Bordeaux attire environ sept millions de visiteurs par an et le chiffre grimpe depuis que la ville a gratté ses façades en calcaire et que le TGV a mis Paris à deux heures. La plupart photographient le Miroir d'Eau, arpentent la rue Sainte-Catherine et font une excursion à Saint-Émilion. Ce qu'ils ratent, c'est le quartier Saint-Michel où le marché aux puces du lundi déborde autour de la basilique, ou les Chartrons où les négociants en vin indépendants opèrent depuis le XVIIIe siècle. Devenir guide touristique à Bordeaux, c'est travailler au croisement du vin, de l'architecture et d'une ville passée de port gris à site UNESCO en une seule génération.
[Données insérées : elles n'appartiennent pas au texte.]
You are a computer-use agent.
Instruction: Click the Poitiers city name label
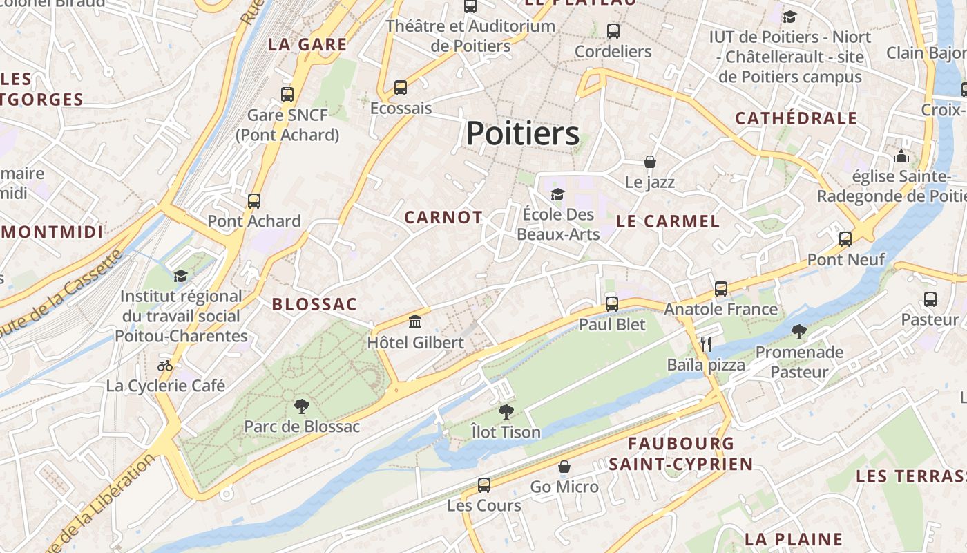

Le Marché des Capucins le dimanche — huîtres et vin blanc à dix heures du matin — c'est une scène qui se vend toute seule. Devenir guide touristique à Bordeaux maintenant, c'est entrer dans un marché qui a grandi de quarante pour cent en dix ans, avec une offre de guides qui suit pas du tout. Le Médoc, Saint-Émilion, Pessac-Léognan, Graves — chaque appellation a son propre récit, et le guide qui tient, c'est celui qui sait aussi pourquoi le Grand Théâtre compte et ce qui s'est passé sur les quais pendant la traite négrière.